Worse, speculating about how much bigger the effects would be with bigger manipulation is super duper dangerous. This is stoking confirmation bias. And we shouldn’t be looking at current tiny effects as evidence for future awesome effects.

Renata Wassermann on Belief Revision in DLs

I used some of Renata’s work in my thesis and we’ve corresponded on and off. One of her students is visiting us and she came and gave a talk! It was very nice.

One interesting bit was that did some experiments on partial meet vs kernel based revision and found “contrary to computer science intuition” partial meet generally is more efficient. Ok that’s a lot of jargon here’s an attempt to sort it succinctly.

Given a set of beliefs, B, (think propositional sentence ie things which can be true or false), and some sentence S which follows from B, how can we shrink B so S no longer follows? This isn’t easy! S may not be a member of B. S might be entailed by lots of different parts of B.

One approach is to find all the minimal subsets of B which entail S. Since they are minimal, we can break the entailment by deleting just one element. If we fix each subset then we have a fix for B. These subsets are called kernels (or justifications). They correspond nicely to typical debugging approaches.

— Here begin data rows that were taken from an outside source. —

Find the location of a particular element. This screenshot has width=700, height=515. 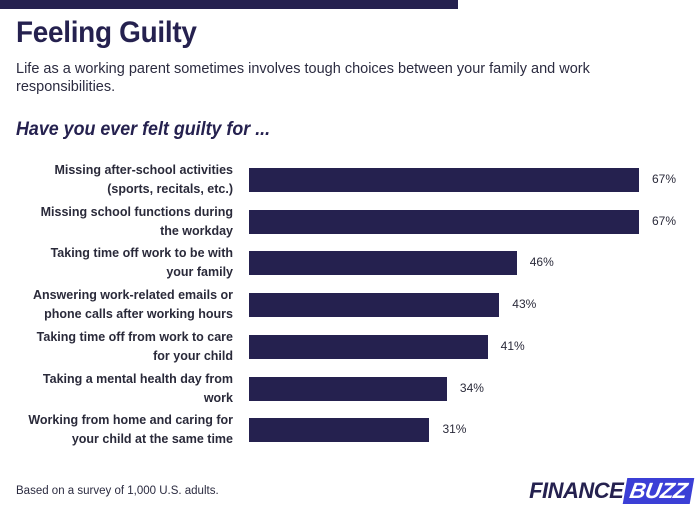

category-label-line: Missing after-school activities is located at coordinates (144, 170).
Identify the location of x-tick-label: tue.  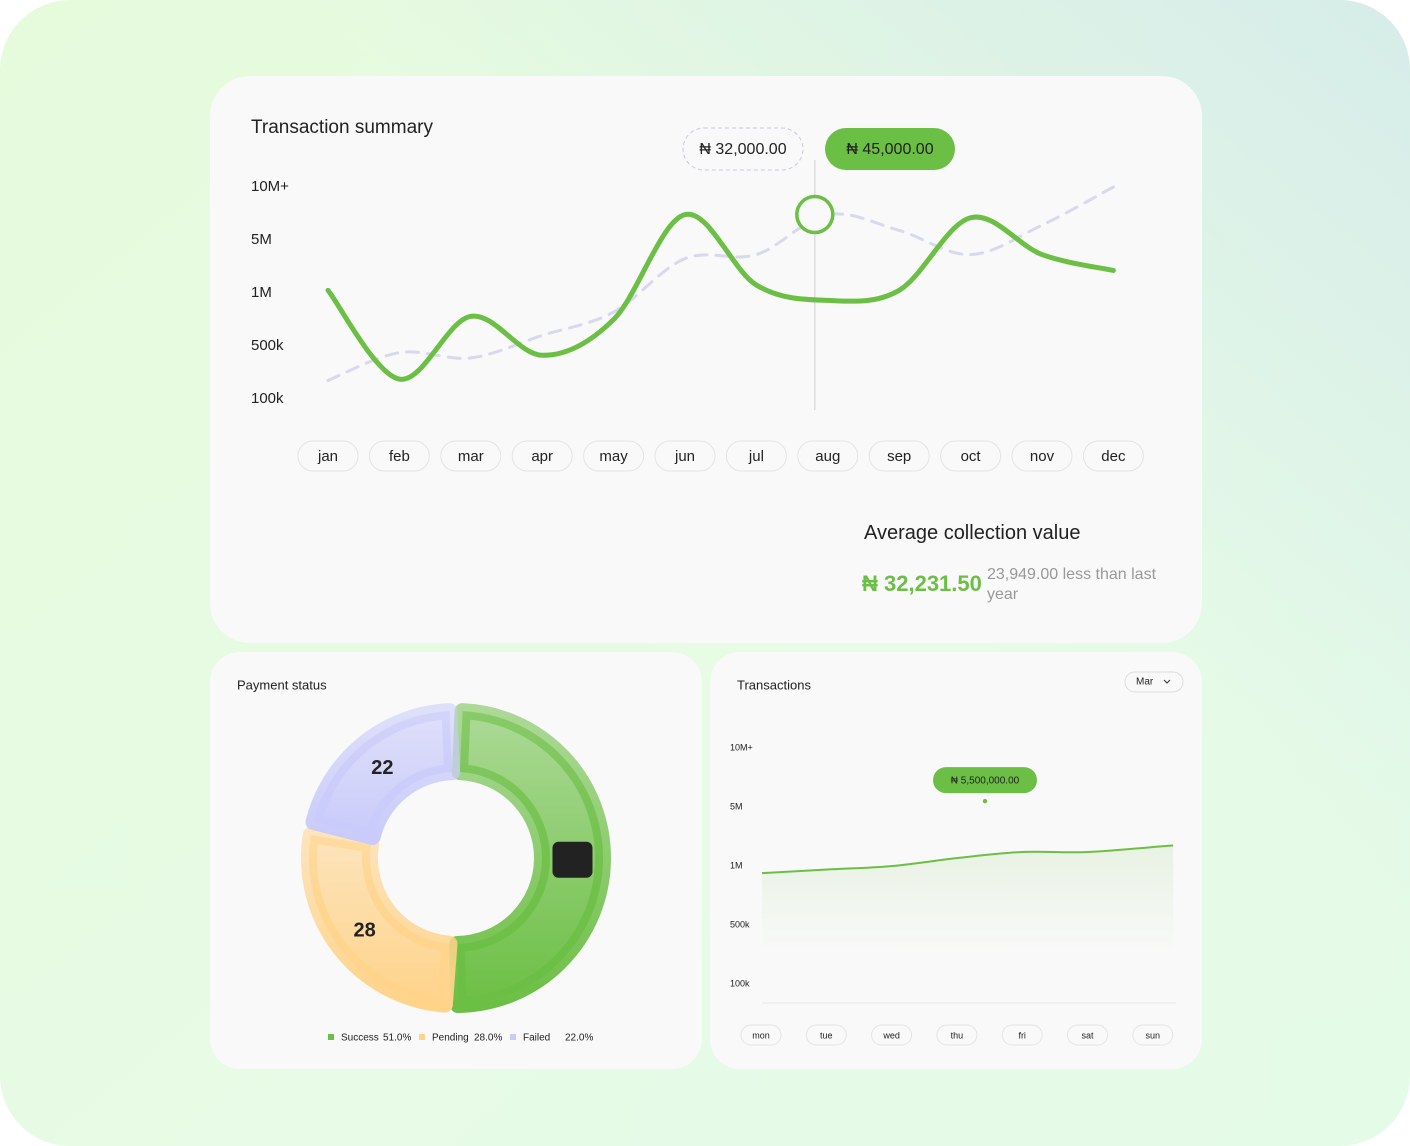
(826, 1035).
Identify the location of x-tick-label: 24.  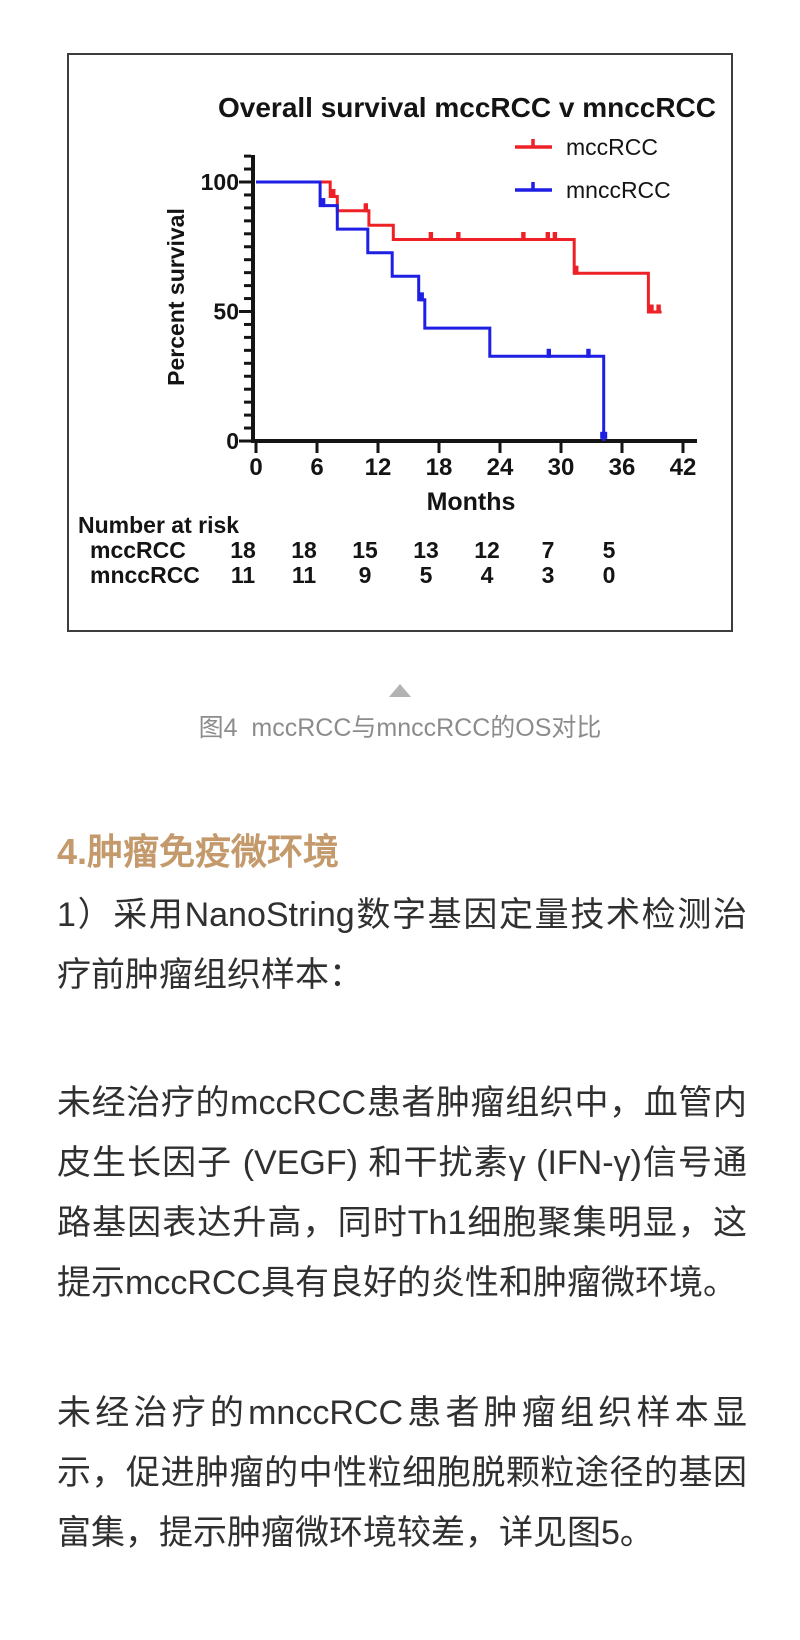
(500, 468).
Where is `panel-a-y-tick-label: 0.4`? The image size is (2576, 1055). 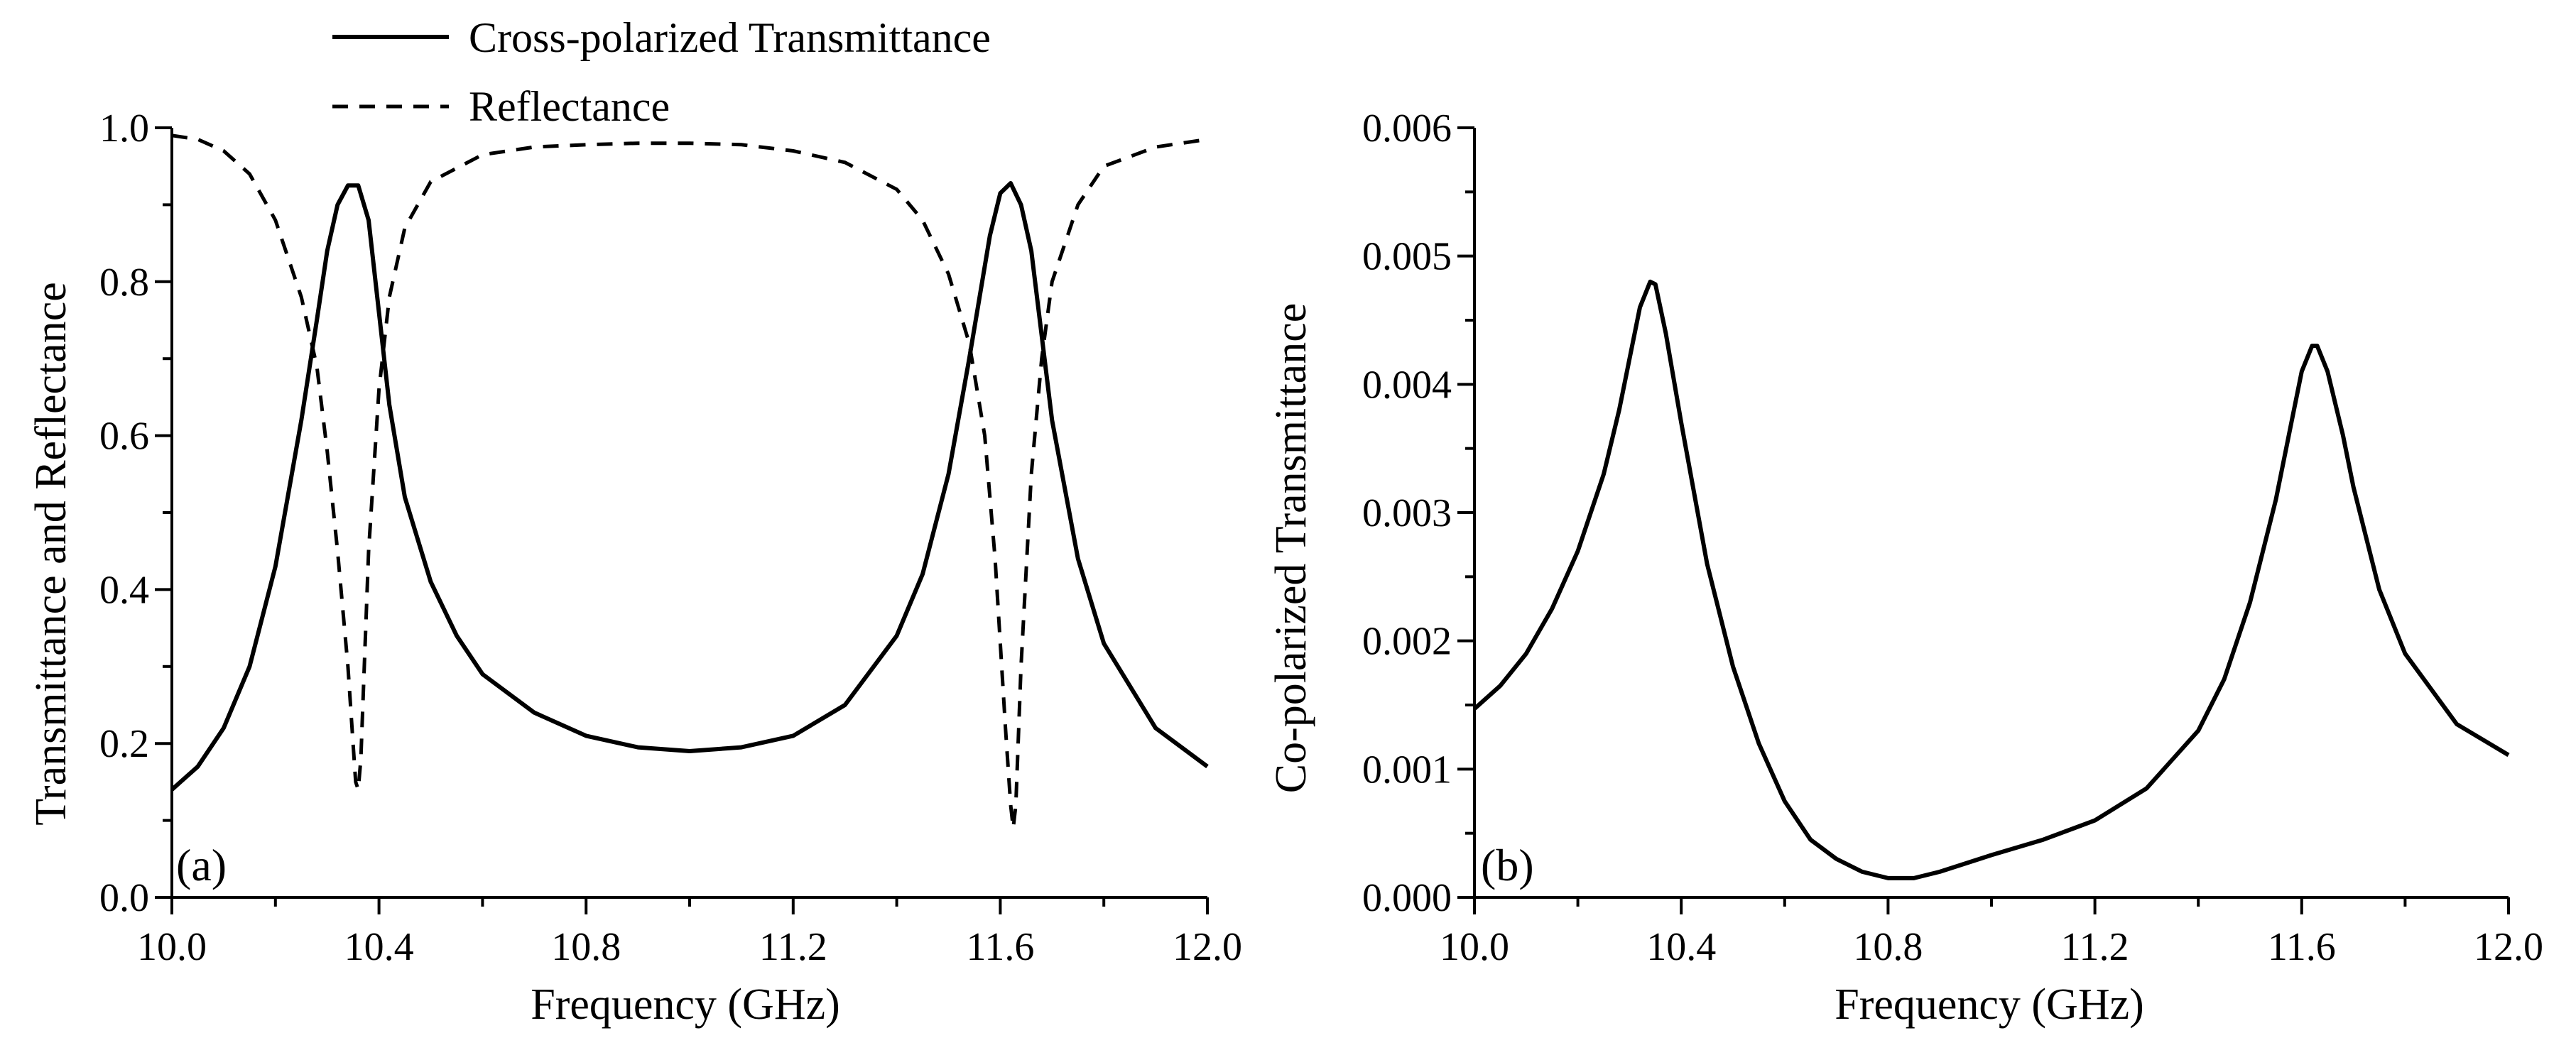 panel-a-y-tick-label: 0.4 is located at coordinates (124, 590).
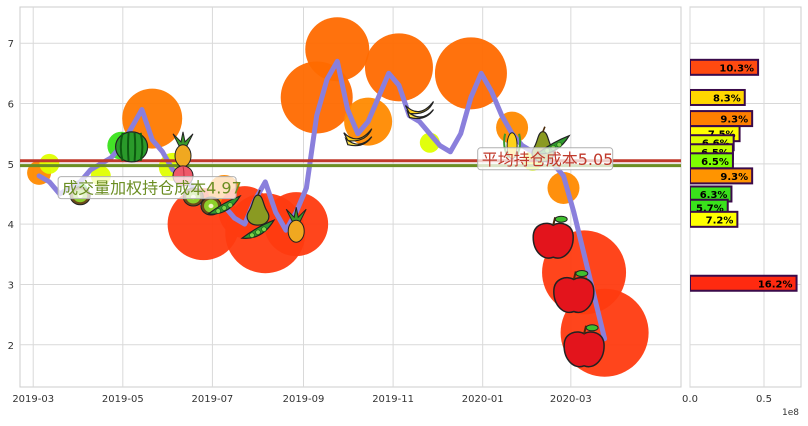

Alternatively, we could try to build a maximal subset of B which doesn’t entail S. There will be many such subsets but obviously each does the job. Call such a set a remainder. We can just pick one remainder, or take the intersection of several (or all). If we take fewer than all we have partial meet contraction.

Now Renata said something that didn’t make sense to me ie that the reason kernal contraction has been preferred is that computer scientists think it’s more efficient because “kernels are smaller”. But…I’ve never heard that. The concepts are dual but kernels are easier for humans to deal will. They capture the logic of how the undesired entailment works. It never occurred to me to even ask which approach is more efficient. It depends on the nature of the sets!

One interesting bit is that a difference between debugging and revision folks is that debugging folks usually consider minimal repairs, ie, selections from the set of justifications that contain no repairs. This corresponds to full meet contraction which has a number of issues. If you go for partial meet then you have to do a bit of work to get an algorithm that finds desirable contractions compared to the remainder based approach.

Of course, even from a debugging perspective a partial meet approach might make sense. When you figure out a bug, you might make more changes than just the minimum one to fix the focus broken test. After all, you might get an insight about a particular function call and change how you call it everywhere. You might realise that a module is just irredeemably broken and replace it entirely.